I’d like to think that these past years I learned the how. Not by my own free will, but this is what an awakening will do to you. You will learn alchemy. You will learn how to alchemise — how to consciously transform energy, and convert it to something new. You have this quintessential destructive force inside, but you know that this chaos is gold, and so you learn how to transmute it and create with it, instead of destroying. This is what happens in nature, and this is what we can learn to do as well.

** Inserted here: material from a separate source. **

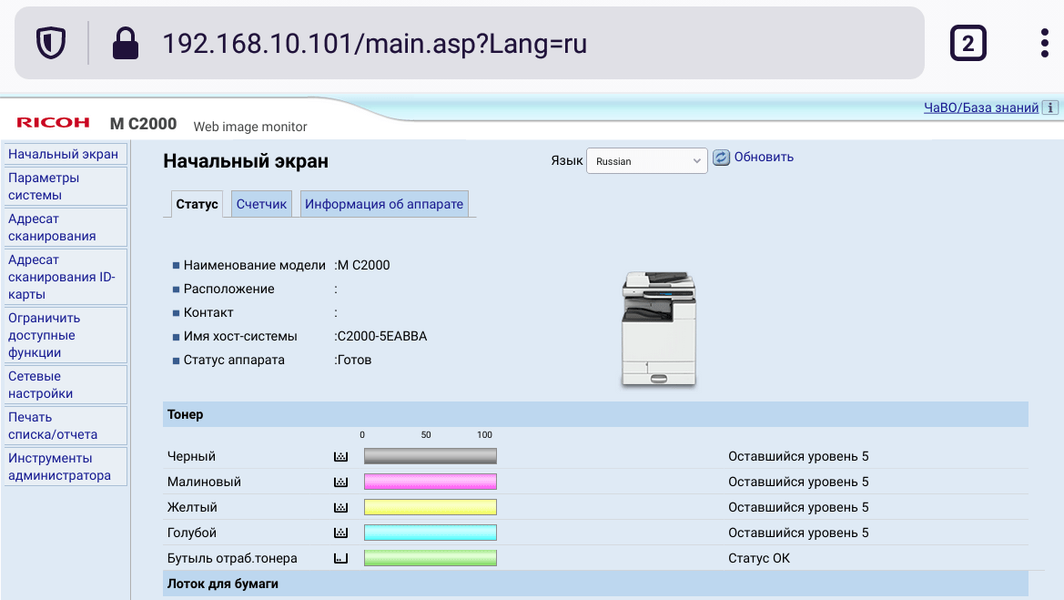The width and height of the screenshot is (1064, 600).
Task: Switch to the Счетчик tab
Action: point(261,204)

I learned there’s a Mayan word for “rain and storm,” or “lightning”: kawoq. It’s a day sign in the sacred Mayan calendar, one of the twnety, and it represents the storm not as a destructive power, but as life-giving. Just like the divine feminine power, just like nature — it’s caring, nurturing, abundant. Necessary destruction for the sake of rebirth, for the sake of new beginnings. I know this because I was born on a kawoq day, and maybe that’s why I’m so drawn to storms, and disturbance, and mess and chaos. Because I can see the potential. I can see that some storms are necessary — in life as well, borderline unavoidable — because after the downpour comes the start over. The transformation. The healing.
That’s what happened to me after my spiritual awakening, and that’s what’s still happening. Right now, as I’m sitting in my room, listening to the rain pouring and the thunder — remembering, realising, understanding, and feeling. Feeling that there’s a bigger picture, that there’s a meaning, that there’s the certainty I had been looking for, for 20 years now. I’m sitting in that same worry-free, carefree present moment. There are storms inside me that I know how to alchemise now, and there are storms around me I can’t control — but I don’t even need to. I just need to trust. Trust that they will pass. And that in their wake, something new will spring. That’s the best part.